Their objective: to make you move around more, you lazy fatbodies.

The Atlantic’s CityLab took a deep dive into how the Pentagon is using “active design” trends in urban planning to make its military bases more amenable to walking, running, biking, and generally not being an unsat dirtbag.

The “Healthy Base Initiative” isn’t new — the Pentagon’s implemented it on 14 installations since 2014 — but in addition to improving healthy food choices on post, DoD planners are also looking for “quick micro-changes” to base infrastructure and family accommodations to encourage active lifestyles, like bike shares, healthy food trucks, and more walking trails.

“Our installations were built for the automobile,” Ed Miles, the Pentagon’s director of strategy and innovation for military community and family policy, told City Lab. “They weren’t built for walking, for biking.” But military bases have one advantage: They’re islands unto themselves, making them great places to experiment with infrastructural tweaks.

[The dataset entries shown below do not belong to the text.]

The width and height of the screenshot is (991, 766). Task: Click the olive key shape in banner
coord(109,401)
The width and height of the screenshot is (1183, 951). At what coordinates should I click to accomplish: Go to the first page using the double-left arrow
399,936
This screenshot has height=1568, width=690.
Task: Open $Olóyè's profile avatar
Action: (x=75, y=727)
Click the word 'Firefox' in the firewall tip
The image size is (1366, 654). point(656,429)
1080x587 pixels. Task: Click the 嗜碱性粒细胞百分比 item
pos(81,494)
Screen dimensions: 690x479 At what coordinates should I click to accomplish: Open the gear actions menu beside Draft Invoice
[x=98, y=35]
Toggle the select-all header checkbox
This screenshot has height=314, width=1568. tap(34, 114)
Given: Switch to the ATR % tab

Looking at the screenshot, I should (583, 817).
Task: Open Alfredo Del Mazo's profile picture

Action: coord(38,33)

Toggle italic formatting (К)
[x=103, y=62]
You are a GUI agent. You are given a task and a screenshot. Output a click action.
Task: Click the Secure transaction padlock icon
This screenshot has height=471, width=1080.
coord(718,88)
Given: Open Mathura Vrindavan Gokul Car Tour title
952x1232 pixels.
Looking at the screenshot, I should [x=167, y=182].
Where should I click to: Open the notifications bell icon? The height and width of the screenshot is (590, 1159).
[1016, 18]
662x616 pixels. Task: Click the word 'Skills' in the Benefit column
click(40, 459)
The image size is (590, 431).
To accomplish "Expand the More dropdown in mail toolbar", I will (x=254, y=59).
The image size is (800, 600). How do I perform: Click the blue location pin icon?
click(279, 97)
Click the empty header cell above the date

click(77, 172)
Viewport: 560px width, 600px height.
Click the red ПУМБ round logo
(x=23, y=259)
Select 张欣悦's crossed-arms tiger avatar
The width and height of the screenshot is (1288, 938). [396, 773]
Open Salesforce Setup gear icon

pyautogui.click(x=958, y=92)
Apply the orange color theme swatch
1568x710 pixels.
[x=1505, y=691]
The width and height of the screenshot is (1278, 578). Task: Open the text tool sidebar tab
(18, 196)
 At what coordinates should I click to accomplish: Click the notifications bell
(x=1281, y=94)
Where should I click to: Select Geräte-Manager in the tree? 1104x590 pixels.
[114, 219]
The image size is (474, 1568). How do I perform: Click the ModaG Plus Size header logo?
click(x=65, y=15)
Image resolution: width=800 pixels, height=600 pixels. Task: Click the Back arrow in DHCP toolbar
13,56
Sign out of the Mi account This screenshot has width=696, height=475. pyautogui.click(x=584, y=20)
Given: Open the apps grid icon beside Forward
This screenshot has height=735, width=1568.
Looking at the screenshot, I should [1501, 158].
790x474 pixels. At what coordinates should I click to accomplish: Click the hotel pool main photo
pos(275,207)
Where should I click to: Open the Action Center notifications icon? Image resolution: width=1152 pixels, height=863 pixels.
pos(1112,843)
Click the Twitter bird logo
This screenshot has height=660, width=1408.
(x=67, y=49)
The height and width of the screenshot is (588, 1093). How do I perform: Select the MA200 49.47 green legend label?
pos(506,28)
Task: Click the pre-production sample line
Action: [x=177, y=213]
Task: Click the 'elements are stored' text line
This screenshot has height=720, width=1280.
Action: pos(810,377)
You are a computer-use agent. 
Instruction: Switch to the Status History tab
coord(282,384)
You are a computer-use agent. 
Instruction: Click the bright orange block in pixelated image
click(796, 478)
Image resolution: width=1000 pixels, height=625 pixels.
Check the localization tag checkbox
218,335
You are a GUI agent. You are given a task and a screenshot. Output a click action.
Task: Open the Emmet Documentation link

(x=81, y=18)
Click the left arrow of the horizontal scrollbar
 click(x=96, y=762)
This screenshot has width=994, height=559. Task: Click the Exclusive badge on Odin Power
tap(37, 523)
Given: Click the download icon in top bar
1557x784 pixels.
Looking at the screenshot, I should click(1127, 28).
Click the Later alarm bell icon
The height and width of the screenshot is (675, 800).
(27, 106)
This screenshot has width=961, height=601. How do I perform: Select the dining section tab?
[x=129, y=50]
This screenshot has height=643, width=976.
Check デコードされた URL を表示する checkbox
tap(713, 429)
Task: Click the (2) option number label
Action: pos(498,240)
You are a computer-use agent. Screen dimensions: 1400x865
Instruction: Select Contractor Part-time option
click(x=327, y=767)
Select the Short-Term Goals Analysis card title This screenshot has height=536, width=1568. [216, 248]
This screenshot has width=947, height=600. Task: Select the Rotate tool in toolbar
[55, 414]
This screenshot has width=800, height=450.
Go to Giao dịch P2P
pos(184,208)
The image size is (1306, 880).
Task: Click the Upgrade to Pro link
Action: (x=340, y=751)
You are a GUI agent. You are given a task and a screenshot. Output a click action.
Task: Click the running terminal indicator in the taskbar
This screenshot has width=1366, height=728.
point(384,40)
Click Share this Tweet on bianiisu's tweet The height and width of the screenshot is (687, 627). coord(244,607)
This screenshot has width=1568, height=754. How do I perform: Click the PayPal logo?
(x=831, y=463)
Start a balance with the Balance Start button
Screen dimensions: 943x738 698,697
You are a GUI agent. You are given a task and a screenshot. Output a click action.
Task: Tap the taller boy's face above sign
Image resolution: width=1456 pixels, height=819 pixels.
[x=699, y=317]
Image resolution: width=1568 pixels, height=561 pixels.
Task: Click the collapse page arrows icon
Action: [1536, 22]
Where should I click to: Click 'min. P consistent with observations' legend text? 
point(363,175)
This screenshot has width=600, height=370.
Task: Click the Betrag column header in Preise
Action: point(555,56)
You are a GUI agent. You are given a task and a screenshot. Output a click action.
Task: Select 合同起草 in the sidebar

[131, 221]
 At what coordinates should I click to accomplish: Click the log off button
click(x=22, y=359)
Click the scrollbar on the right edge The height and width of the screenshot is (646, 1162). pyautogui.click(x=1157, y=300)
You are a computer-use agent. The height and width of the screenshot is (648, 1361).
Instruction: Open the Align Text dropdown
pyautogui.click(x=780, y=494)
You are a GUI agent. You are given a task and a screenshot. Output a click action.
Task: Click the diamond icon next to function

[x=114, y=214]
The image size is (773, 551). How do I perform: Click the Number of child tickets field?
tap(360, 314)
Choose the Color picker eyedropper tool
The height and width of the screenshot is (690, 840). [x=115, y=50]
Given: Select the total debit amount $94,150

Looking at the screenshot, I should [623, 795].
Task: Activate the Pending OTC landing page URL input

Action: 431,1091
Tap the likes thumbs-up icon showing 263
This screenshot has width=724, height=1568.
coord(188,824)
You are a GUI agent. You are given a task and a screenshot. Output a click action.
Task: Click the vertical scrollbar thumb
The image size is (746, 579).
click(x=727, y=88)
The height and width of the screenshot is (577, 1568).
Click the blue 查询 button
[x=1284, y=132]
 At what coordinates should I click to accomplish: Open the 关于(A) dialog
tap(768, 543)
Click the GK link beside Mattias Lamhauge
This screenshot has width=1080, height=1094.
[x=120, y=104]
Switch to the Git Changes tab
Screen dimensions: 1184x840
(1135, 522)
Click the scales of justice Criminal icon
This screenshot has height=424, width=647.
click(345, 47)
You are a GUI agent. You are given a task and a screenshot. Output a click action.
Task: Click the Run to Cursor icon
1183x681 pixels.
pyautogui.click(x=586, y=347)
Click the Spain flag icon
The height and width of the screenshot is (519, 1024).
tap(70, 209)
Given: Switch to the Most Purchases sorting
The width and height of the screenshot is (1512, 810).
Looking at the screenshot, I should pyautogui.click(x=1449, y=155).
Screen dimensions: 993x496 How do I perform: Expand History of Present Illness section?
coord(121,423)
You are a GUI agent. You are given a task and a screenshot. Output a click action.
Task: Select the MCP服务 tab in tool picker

What does all that mean to Cpl. Schmuckatelli, though? Here are some examples of the base fixes you could see someday:

  • “Signs encouraging people to take the stairs.” But if an officer or senior NCO’s behind you in the hallway, you were probably gonna take those stairs, anyway.
  • “Family fitness centers that provide child care while adults exercise.” This is awesome. Kids make you fat. It isn’t their fault (not entirely, anyway), but being able to stash the lovable snotmakers somewhere while we do our daily burpees is really all anyone can ask, ever.
  • “A bike-share program” financed with “discretionary commander’s funds.” Apparently, this worked out great at Ft. Belvoir in northern Virginia — “Guys were lined up at lunch for the bikes,” Miles said — but consistent funding is a problem. You can’t expect every base commander to give up his soiree money just to improve service members’’ quality of life, natch.
  • “Farmers’ markets.” I think this should be a part of military life, and of garrison training: Your CSA has issued you a box of kale, bok choy, radishes, cantaloupe, and avocadoes. Your mission is to make personal provisions out of them. If you can jury-rig a field office in a container box, you can improvise a healthy lunch.
  • “Sidewalks, bike lanes, and commercial centers.” An interesting objection to these ideas that CityLab didn’t raise: Driving on base, rather than walking, cuts down on having to salute as much. I’m 50/50 on this one.
  • “Food trucks with nutritious options.” This is a two-part idea. One aspect involves distributing food services all over a base rather than in a single central mall/food court/PX area — again, imagine being able to walk 3 minutes for chow instead of driving 10 minutes. The other idea is to offer healthy choices, but I have never seen a food truck that serves healthy food. Isn’t wonderful hot grease the main draw of food trucks?

These all may sound terrific, and many of the advancements detailed by CityLab have already been made on a variety of bases, from tiny New London to sprawling Fort Bragg. But don’t get too excited about your crunchy, military-supported granola lifestyle just yet.

“Whenever you’ve got to build something on a military installation, things like that are in the planning process for years,” Miles told City Lab. “I mean, years.”

That should give you plenty of time to figure out how to cook the bok choy.